RCW 47.46.030(4) states that "[t]he advisory vote shall be on the preferred alternative identified under the requirements of chapter 43.21C RCW and, if applicable, the national environmental policy act, 42.U.S.C. 4321 et seq." The statute does not specify whether the preferred alternative should be identified in the draft or final EIS. To resolve that question, "preferred alternative" was specifically defined in WAC 468-105-020(11) as "a proposed action identified in the draft environmental impact statement developed in chapter 43.21C RCW. That rule was properly adopted and has a clear logical basis as discussed above.

Further, WAC 197-11-060 (3)(a)(iii) is advisory in nature, not mandatory. Therefore it cannot be in direct conflict with another regulation.

3. WAC 197-11-406 deals with EIS timing and is a statement of a basic SEPA principle that is set out in the statute and case law. It requires that the EIS "shall be prepared early enough so it can serve practically as an important contribution to the decisionmaking [sic.] process and will not be used to rationalize or justify decisions already made." Basing a preferred alternative on a draft EIS is not contrary to that principle. The decision making process occurs after the advisory vote when the Secretary decides which alternative will be acted upon. A final EIS can be completed at a practical and appropriate time between the advisory vote and the Secretary's decision. WAC 197-11-406 does not conflict with WAC 468-105-020(11).

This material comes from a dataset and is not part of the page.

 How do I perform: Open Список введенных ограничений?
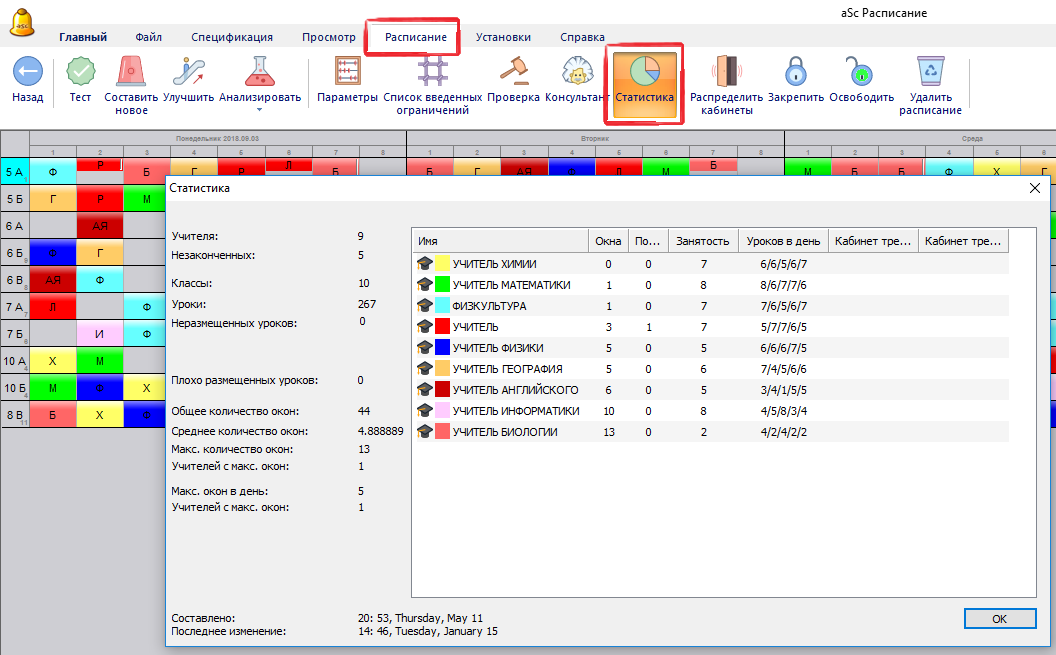coord(433,72)
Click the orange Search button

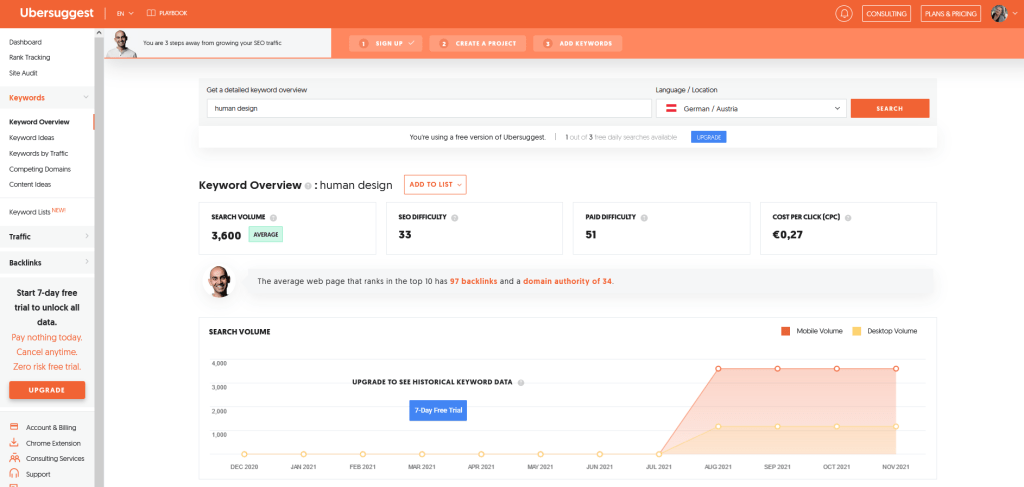pos(889,108)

4. WAC 197-11-055 (2)(c) states that "appropriate consideration of environmental information should be completed before an agency commits to a particular course of action (WAC 197-11-070)." This is generally interpreted to mean that work on a project cannot proceed prior to having completed a final EIS. "Commitment to a particular course of action" is the final decision to build a project, not to hold an advisory vote. The advisory vote is not something that can have a significant adverse impact on the quality of the environment, and is not a "major action" as defined in SEPA. A "major action" must be a final agency action that authorizes the project to proceed, and not some intermediate step. Juanita Bay Valley Community Ass'n v. Kirkland, 9 Wn.App. 59, 72, 510 P.2d 1140 (1973).

Please be assured that the advisory vote does not trigger an automatic award of a franchise agreement to a contractor to begin construction. The Secretary must make a final decision before any such irreversible steps are taken.

There is no basis for amending WAC 468-105-020(11) so that a "preferred alternative" be identified in a final EIS rather than a draft EIS.

I understand how you might be frustrated by the perceived lack of concern in the brevity of the DOT's response to your petition. Please understand that the agency's intent was not to give your petition short-shrift, but to be efficient and avoid duplication of effort by incorporating the Attorney General's memorandum by reference. I hope that this response adequately addresses your concerns in addition to your appeal of the denial of your petition. Thank you for the time and effort you have put into shaping this project and providing valuable public input.

Sincerely,





Gary Locke

Governor

Reviser's note: The typographical errors in the above material occurred in the copy filed by the agency and appear in the Register pursuant to the requirements of RCW 34.08.040.

Reviser's note: The brackets and enclosed material in the text of the above section occurred in the copy filed by the agency and appear in the Register pursuant to the requirements of RCW 34.08.040.